Pearl’s projects include developments in probabilistic and causal reasoning and their application to a broad range of problems, which he said is now an inference formula used in many different computing systems in a variety of industries. His prize includes a US$250,000 gift, with financial support provided by Google and Intel.
Pearl said that humans have a way of understanding that if there is smoke, there’s probably fire, and that is something that he worked on creating as a formula for computing systems. He said this standard method for handling uncertainty in computer systems can be used in any system where there is a lot of “noisy” data that needs to be evaluated.
Additionally, Pearl, 75, who lives in Los Angeles, developed “graphical methods and symbolic calculus that enable machines to reason about actions and observations, and to assess cause-and-effect relationships from empirical findings,” according to the ACM. Pearl said these relationships are now being transferred to robots so that they can understand and take blame or credit for their actions.
He said this could be used for a robot performing any number of human tasks, and gave an example of a robot playing a soccer game. If one robot, he said, told another robot that the team lost the game because of it, the second robot should be able to understand and say something to the effect of “I’ll do better next time” instead of simply saying “I was programmed that way.”
“Like Alan Turing himself, Pearl turned his thinking to constructing procedures that might be harnessed to perform tasks traditionally associated with human intelligence,” said Vint Cerf, chair of the ACM 2012 Turing Centenary Celebration and a former ACM Turing Award recipient, in a statement about the announcement.
Pearl said his Bayesian Network, which established a dialogue between humans and machines, is one of his most memorable pieces of work. The network is a theoretical foundation for reasoning under uncertainty. Pearl coined the term in 1985 after the 18th-century mathematician Thomas Bayes. This is a general and flexible modeling tool that mimics the neural activities of the human brain and constantly exchanges messages without a supervisor. Pearl said he created the concepts and allowed others to program the ideas into systems.
Alfred Spector, a Google research vice president, said modern AI applications like robotics, self-driving cars, speech recognition and machine translation deal with uncertainty, and Pearl has been instrumental in supplying the rationale and technology for these applications to flourish, according to the ACM.
More about the winner
In 1984, Pearl did some early work on heuristic search, a trial-and-error method of solving problems. He set a new standard where algorithms had to be analyzed in terms of correctness and performance, something that allowed machines to discover their own heuristics.
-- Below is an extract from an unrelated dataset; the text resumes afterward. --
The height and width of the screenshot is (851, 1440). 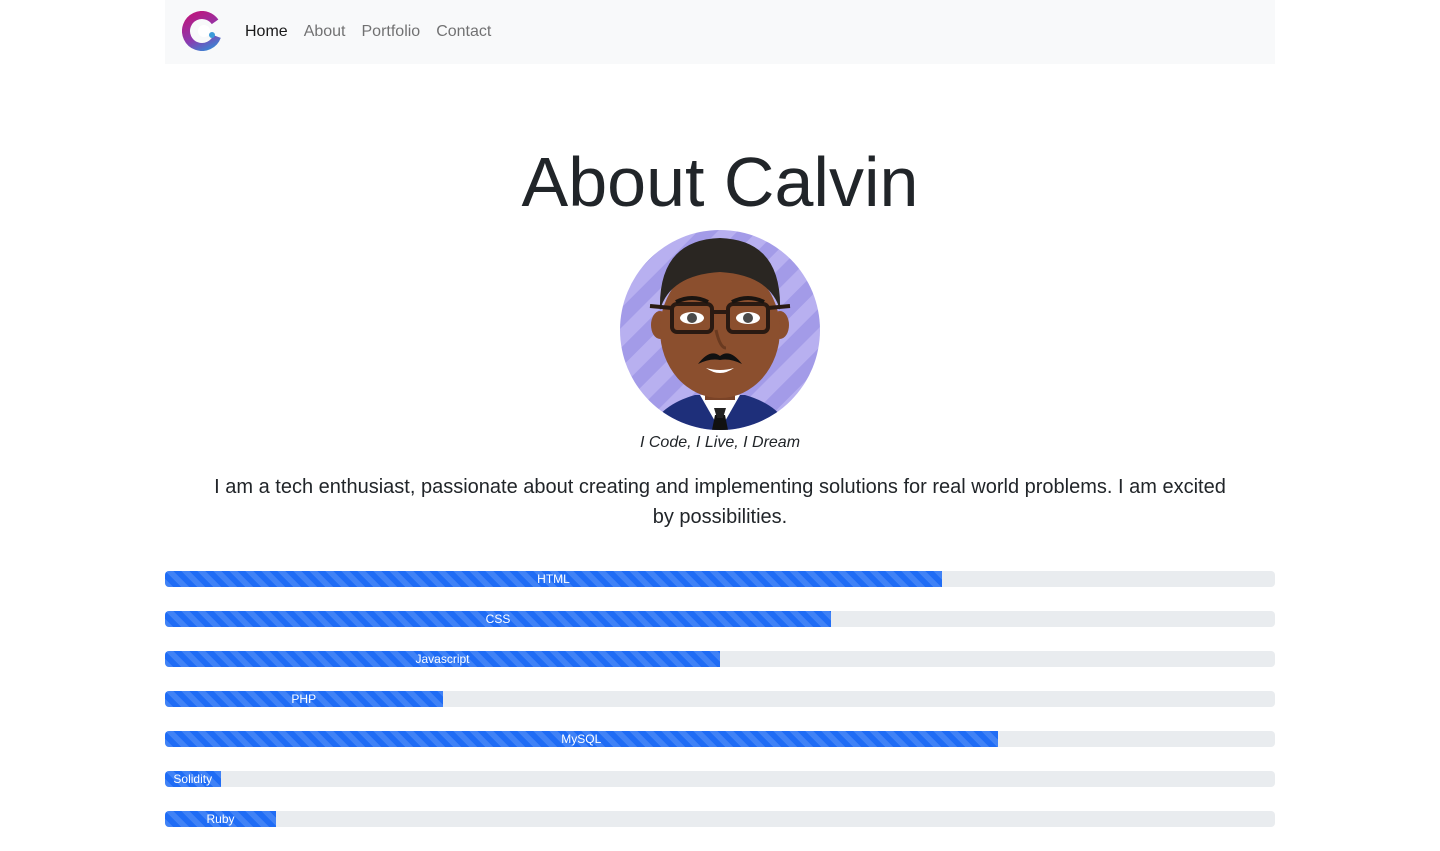 I want to click on nav-links: Home About Portfolio Contact, so click(x=376, y=32).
Pearl is also the father of Daniel Pearl, a Wall Street Journal reporter abducted and killed in Pakistan in 2002, and serves as president of the foundation bearing his name. The Daniel Pearl Foundation’s mission is to “promote tolerance and understanding internationally through journalism, music and dialogue.”
Judea Pearl also worked at UCLA as a professor and formerly served as director of the Cognitive Systems Laboratory. He said more and more talented students are coming to him each year, and that it is up to these innovators of the future to determine which of his concepts to keep and which to leave behind.
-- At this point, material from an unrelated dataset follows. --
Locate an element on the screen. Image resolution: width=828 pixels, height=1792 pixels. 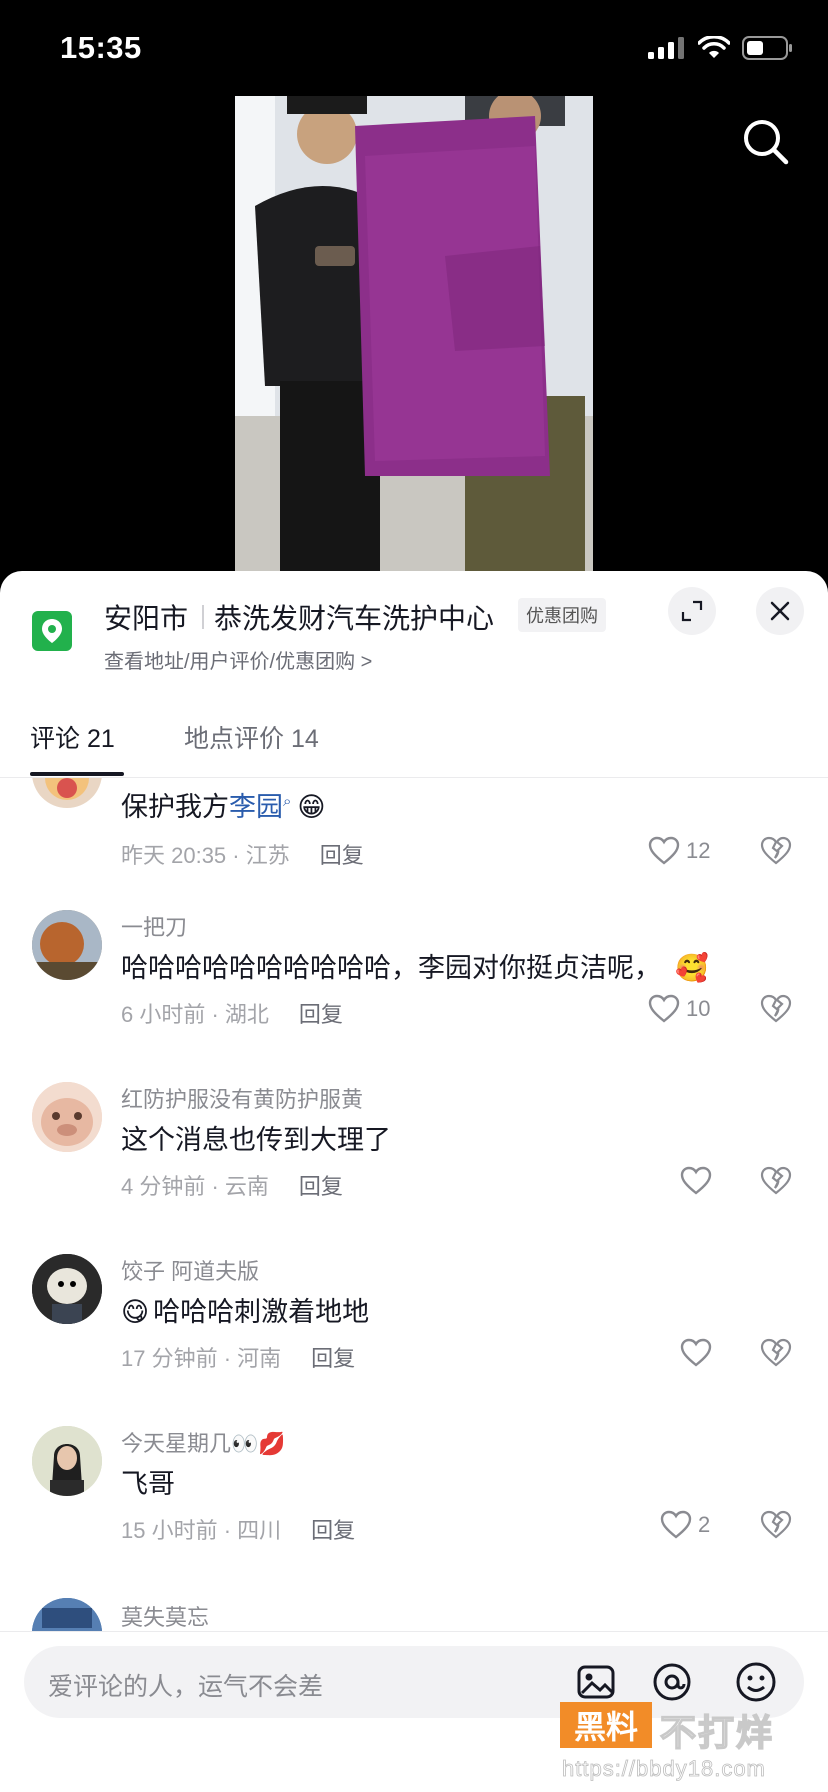
comment-item: 莫失莫忘 is located at coordinates (414, 1612).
Pearl joined UCLA in 1970, but prior to that he worked at RCA Research Laboratories and at Electronic Memories. He is a graduate of the Technion, the Israel Institute of Technology, with a bachelor of science degree in electrical engineering. In 1965, he received a master’s degree in physics from Rutgers University, and in the same year was awarded a Ph.D. in electrical engineering from the Polytechnic Institute of Brooklyn.
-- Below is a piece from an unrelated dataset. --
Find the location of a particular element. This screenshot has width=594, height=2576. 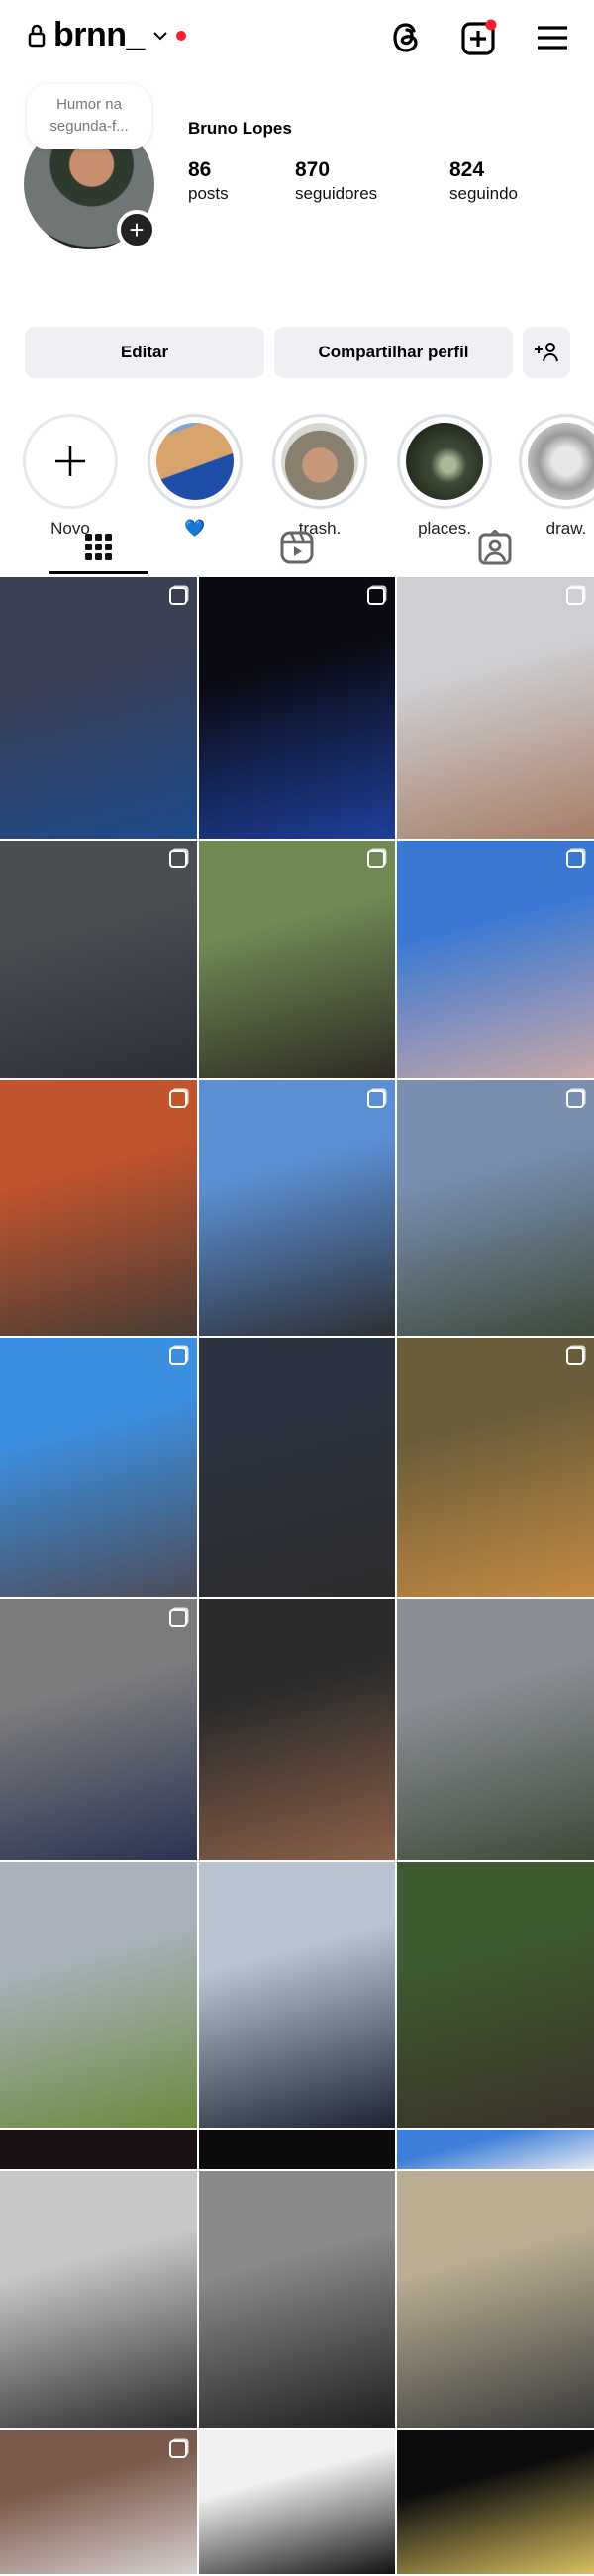

tab-tagged is located at coordinates (495, 548).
Pearl will receive the award on June 16 at the annual ACM banquet, which will be preceded by the Centenary Celebration, where 33 of the past Turing Award winners will come together for the first time to honor Alan M. Turing at the Palace Hotel in San Francisco.
Prior to Pearl, the Award was won by Leslie G. Valiant (2010); Charles Thacker (2009); Barbara Liskov (2008); Edmund M. Clark, Allen Emerson and Joseph Sifakis (2007); Frances E. Allen (2006); Peter Naur (2005); and Vinton Cerf and Robert E. Kahn (2004).